# Gettin' hitched



## balaspa (Dec 27, 2009)

Just wanted to share with all of my Kindleboards friends that I am marrying the love of my life, Melanie, this Saturday!


----------



## Not Here (May 23, 2011)

Congrats! I hope you'll post pictures of you all on the happy occasion. I'm a sucker for babies and wedding.   Hopefully you all will have some nice weather.


----------



## MalloryMoutinho (Aug 24, 2012)

Hooray! That's awesome.

I wish you and Melanie the best!


----------



## Sandpiper (Oct 28, 2008)

It it's in Chicago, it's supposed to be in the mid to upper 60s . . . almost summer in November!


----------



## Betsy the Quilter (Oct 27, 2008)

Congrats!

Betsy


----------



## Ruby296 (Nov 1, 2008)

Congratulations!!


----------



## Gertie Kindle (Nov 6, 2008)

Best Wishes!


----------



## Atunah (Nov 20, 2008)

Congrats. I wish you both the very best. I hope you have great weather, great food and drink and lots of laughter.


----------



## Leslie (Apr 7, 2008)

Congratulations to you and Melanie!

L


----------



## KindleGirl (Nov 11, 2008)

Congratulations! Wishing you and Melanie many years of wedded bliss!


----------



## ladyknight33 (Feb 2, 2009)

Congrats and many happy years together.


----------



## kindlequeen (Sep 3, 2010)

It's just the beginning of a lifetime of happiness for you both - I hope you enjoy every moment!  Congrats!


----------



## BTackitt (Dec 15, 2008)

Massive Congratulations Bryan!


----------



## Tony Richards (Jul 6, 2011)

Huge congrats, guys!


----------



## geoffthomas (Feb 27, 2009)

Congratulations.
Wishing both of you the best.


----------



## Hadou (Jun 1, 2011)

Conglaturations!  Enjoy it!


----------



## KTaylor-Green (Aug 24, 2011)

How exciting! Congratulations!


----------



## drenee (Nov 11, 2008)

Congratulations.  So happy for you both.  
deb


----------



## MalloryMoutinho (Aug 24, 2012)

BTW, if your comfortable with posting pics...I'd love to see them so I can gush!

Good luck tomorrow!


----------



## Carol (was Dara) (Feb 19, 2011)

Happy wedding!


----------



## ◄ Jess ► (Apr 21, 2010)

Hope you had a nice wedding!


----------



## D/W (Dec 29, 2010)

Best wishes to you both as you begin your married life together! Love is a beautiful thing.


----------



## Annalog (Dec 28, 2008)

Congratulations to both of you!


----------



## Lee44 (Sep 9, 2012)

How lovely!  Congratulations.  Love to hear such wonderful news.


----------



## mlewis78 (Apr 19, 2009)

Congratulations!  Yesterday was the day, but I just saw this thread.


----------



## balaspa (Dec 27, 2009)

The wedding was yesterday and it was fantastic.  My wife is very crafty and I spent a couple of days helping her tie knots on strings and around beads so that they could be strung through the wedding service programs so that when you opened the program the knot would tie itself (tying the knot, get it?) and all kinds of other things.  We had a sweets table that was epic in sheer amounts of candy and we had a ton of kids at the wedding and all reports are that everyone had a blast.  I am very happy - with my lovely wife (she is my best friend and first and harshest editor for my work) and with how the wedding went.

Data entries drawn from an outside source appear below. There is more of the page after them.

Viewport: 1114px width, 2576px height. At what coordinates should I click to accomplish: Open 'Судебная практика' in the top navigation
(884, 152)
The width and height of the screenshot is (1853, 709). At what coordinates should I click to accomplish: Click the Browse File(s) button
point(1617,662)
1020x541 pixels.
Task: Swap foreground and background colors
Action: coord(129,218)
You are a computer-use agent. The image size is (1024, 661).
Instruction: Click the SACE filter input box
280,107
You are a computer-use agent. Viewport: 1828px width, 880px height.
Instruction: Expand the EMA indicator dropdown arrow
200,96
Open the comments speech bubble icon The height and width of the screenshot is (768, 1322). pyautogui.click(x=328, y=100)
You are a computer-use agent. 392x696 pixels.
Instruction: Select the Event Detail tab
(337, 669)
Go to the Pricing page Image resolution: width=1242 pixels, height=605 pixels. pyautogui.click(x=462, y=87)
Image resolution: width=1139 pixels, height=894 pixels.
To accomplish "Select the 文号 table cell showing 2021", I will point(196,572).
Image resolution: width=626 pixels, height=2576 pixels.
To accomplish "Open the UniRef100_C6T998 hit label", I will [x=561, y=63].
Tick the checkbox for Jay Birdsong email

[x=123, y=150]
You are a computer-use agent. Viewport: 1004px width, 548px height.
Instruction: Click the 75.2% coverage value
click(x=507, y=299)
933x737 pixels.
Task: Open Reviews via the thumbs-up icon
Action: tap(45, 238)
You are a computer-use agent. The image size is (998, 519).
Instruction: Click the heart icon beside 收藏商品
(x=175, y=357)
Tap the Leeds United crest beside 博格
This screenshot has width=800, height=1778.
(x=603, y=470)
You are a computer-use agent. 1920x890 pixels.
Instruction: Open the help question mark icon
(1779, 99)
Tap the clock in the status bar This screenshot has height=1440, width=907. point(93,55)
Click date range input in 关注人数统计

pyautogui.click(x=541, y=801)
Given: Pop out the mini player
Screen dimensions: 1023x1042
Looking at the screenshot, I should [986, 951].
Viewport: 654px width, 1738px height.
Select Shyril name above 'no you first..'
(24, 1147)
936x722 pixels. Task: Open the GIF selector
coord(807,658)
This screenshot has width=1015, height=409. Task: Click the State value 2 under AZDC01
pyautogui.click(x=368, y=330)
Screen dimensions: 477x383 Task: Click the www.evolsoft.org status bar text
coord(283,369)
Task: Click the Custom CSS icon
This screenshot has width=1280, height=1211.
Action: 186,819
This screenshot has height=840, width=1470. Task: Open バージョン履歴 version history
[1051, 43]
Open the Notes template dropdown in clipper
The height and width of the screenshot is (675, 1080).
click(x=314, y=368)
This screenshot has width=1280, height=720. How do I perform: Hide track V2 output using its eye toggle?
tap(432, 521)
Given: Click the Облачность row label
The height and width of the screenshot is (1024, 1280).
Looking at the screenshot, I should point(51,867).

Thank you all for your very kind words.  I love the Kindleboards community - you guys are so great.


----------



## MalloryMoutinho (Aug 24, 2012)

Glad to hear you had an amazing day...may your life be filled with many more!


----------



## balaspa (Dec 27, 2009)

I think I am still worn out from the wedding.  It was exhausting to go back to work today.


----------



## sebat (Nov 16, 2008)

Just saw the thread.  Congrats!!!


----------



## drenee (Nov 11, 2008)

Pictures?


----------



## Lyndl (Apr 2, 2010)

Congratulations... I hope it was a perfect day for you both.


----------



## crebel (Jan 15, 2009)

Congratulations.  I'm glad you had such a wonderful day.  I wish you many, many years of happiness together.


----------



## 13500 (Apr 22, 2010)

Just saw this thread. 

Congratulations! I wish you a lifetime of love.

Karen


----------



## hsuthard (Jan 6, 2010)

Congratulations! Weddings are beautiful .


----------



## Thumper (Feb 26, 2009)

w00t! MAJOR CONGRATS!!!


----------